What this task involves
Scan the material for the word "will", then return every line where it appears.

[[ Extracted material, beginning ]]

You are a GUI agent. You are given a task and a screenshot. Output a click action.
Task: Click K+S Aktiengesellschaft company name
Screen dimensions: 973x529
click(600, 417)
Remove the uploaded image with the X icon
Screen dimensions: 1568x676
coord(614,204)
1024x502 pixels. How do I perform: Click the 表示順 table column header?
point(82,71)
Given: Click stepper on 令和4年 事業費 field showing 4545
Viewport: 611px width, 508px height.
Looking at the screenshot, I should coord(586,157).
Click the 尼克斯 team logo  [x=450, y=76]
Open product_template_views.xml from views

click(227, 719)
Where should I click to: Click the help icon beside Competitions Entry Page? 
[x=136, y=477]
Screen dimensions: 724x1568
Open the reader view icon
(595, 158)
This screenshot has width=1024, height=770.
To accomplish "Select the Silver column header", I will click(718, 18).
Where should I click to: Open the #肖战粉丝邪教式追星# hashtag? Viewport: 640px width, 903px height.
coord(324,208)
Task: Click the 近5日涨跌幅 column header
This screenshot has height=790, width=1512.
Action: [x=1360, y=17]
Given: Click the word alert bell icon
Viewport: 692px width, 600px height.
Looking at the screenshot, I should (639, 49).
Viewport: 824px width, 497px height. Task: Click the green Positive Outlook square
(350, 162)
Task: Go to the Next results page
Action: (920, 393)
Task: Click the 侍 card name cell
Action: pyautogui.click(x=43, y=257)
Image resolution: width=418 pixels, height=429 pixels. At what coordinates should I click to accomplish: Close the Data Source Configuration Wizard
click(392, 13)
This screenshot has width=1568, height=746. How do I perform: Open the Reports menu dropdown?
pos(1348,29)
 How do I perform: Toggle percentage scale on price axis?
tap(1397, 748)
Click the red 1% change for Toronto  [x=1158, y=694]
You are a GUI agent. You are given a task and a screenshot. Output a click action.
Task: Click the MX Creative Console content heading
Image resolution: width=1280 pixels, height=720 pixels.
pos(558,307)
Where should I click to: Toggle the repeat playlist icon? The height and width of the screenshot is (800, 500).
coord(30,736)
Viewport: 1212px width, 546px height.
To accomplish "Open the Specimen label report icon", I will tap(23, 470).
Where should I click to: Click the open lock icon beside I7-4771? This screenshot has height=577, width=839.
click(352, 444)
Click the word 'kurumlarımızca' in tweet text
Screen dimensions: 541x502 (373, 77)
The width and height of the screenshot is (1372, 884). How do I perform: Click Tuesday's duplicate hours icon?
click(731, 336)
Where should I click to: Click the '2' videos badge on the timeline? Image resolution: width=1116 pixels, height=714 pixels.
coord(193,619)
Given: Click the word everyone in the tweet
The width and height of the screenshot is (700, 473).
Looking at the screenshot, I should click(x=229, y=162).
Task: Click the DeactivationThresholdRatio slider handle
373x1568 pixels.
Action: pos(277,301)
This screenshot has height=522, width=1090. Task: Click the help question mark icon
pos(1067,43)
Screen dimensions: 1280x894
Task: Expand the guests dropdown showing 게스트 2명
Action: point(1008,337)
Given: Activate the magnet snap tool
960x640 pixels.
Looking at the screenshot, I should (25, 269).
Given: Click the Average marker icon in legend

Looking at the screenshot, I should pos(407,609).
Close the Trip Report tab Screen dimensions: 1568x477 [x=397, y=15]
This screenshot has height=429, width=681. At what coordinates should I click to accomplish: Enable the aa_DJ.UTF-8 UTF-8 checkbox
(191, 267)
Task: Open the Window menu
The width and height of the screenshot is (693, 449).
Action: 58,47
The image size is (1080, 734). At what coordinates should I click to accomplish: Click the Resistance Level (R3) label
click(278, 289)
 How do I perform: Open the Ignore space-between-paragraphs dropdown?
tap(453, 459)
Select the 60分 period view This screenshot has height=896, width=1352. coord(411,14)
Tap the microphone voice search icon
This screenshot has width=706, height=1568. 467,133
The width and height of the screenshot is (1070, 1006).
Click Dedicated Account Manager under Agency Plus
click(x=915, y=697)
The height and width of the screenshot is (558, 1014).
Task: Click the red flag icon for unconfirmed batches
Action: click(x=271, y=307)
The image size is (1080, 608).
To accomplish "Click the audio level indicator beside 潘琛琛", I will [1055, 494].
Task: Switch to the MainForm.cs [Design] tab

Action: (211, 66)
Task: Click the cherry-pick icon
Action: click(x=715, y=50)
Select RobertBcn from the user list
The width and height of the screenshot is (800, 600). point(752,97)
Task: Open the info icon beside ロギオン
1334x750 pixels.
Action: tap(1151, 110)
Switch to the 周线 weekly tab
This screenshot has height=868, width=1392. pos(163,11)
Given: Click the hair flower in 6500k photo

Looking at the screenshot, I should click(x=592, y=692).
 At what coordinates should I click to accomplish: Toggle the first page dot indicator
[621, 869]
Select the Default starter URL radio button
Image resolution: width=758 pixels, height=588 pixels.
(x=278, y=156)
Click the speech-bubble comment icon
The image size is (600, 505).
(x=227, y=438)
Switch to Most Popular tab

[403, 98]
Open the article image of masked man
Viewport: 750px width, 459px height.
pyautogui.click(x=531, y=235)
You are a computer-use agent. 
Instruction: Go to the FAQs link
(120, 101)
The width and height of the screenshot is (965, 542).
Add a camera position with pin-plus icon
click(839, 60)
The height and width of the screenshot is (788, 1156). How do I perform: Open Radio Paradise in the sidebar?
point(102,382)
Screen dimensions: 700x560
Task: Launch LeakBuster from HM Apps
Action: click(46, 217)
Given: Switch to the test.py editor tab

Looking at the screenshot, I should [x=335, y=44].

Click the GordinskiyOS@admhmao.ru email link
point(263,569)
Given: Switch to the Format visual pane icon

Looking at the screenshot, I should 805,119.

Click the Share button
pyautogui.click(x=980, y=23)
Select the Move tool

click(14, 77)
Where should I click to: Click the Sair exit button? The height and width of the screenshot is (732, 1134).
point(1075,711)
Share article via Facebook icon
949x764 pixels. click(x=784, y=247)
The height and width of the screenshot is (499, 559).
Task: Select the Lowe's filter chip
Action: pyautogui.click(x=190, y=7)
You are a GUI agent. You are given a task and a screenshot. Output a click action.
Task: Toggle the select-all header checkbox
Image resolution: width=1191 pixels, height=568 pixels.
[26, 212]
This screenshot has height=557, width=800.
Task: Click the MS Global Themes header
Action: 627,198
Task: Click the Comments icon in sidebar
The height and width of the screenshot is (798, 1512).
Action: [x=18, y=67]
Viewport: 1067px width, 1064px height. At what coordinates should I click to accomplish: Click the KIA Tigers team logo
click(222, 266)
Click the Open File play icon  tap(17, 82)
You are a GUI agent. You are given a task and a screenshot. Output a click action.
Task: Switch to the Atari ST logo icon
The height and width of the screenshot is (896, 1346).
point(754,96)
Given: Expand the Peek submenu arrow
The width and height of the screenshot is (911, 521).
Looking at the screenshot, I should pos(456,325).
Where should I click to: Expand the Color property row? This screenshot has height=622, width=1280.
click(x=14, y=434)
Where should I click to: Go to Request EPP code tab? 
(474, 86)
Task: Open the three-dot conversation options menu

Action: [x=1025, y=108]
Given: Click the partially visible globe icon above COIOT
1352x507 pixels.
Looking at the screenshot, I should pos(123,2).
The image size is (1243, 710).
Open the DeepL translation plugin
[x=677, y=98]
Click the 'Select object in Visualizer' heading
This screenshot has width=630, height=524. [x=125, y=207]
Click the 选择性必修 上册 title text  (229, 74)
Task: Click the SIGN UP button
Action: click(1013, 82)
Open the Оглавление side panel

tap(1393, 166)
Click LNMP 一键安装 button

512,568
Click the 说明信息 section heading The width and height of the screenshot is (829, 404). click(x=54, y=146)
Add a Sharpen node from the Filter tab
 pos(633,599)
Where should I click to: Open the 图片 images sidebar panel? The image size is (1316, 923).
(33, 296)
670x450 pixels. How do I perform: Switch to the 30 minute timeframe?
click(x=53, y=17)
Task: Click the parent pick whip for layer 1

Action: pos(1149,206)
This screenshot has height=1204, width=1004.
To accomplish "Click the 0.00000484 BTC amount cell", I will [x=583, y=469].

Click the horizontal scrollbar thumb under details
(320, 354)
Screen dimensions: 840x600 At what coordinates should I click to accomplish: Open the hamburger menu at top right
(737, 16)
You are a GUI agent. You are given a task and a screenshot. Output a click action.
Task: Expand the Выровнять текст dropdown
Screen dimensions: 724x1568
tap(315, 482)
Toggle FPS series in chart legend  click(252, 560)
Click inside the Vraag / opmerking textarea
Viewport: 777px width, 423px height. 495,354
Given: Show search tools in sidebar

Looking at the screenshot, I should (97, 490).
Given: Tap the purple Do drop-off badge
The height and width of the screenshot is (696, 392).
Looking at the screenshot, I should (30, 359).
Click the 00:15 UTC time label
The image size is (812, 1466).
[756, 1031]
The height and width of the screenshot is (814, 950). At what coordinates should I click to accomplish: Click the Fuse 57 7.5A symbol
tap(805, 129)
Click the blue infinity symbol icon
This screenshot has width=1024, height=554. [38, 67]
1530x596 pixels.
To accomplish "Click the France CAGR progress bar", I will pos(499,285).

[[ Extracted material, end ]]

Exercise response
To accomplish "Select the Silver column header", I will click(718, 18).
To accomplish "Open the Specimen label report icon", I will tap(23, 470).
To accomplish "Click the audio level indicator beside 潘琛琛", I will [1055, 494].
To accomplish "Click the 0.00000484 BTC amount cell", I will [x=583, y=469].
To accomplish "Click the France CAGR progress bar", I will pos(499,285).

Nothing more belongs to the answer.